(Stored items)
%%

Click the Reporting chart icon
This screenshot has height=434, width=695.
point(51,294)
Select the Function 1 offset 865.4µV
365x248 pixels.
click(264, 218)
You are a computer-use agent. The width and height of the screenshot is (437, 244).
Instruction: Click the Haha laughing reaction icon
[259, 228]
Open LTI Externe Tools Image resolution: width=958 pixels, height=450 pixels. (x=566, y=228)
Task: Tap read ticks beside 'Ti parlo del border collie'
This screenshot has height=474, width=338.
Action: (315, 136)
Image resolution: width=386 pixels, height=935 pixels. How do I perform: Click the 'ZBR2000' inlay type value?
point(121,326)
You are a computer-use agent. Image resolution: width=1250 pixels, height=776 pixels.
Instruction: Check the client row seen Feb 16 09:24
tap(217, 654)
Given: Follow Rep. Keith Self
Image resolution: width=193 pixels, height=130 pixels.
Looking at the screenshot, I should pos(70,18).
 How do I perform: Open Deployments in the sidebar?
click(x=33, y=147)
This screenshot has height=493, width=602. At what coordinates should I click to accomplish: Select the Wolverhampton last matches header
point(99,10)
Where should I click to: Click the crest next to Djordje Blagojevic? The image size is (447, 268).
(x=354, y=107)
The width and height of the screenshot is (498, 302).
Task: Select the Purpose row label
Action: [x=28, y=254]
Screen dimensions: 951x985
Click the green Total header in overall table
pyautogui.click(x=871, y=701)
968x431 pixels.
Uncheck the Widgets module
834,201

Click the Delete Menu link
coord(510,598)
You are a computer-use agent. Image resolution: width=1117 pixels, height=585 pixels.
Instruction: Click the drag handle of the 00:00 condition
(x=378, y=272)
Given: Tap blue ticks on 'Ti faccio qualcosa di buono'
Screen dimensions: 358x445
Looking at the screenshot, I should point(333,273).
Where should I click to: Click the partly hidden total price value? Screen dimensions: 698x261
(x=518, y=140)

%%

* _Activity_
Would you copy exactly the lines from the one that contains "You are a computer-use agent. Image resolution: width=1117" through the final line of the records above, including both?

* _Answer to this task_
You are a computer-use agent. Image resolution: width=1117 pixels, height=585 pixels.
Instruction: Click the drag handle of the 00:00 condition
(x=378, y=272)
Given: Tap blue ticks on 'Ti faccio qualcosa di buono'
Screen dimensions: 358x445
Looking at the screenshot, I should point(333,273).
Where should I click to: Click the partly hidden total price value? Screen dimensions: 698x261
(x=518, y=140)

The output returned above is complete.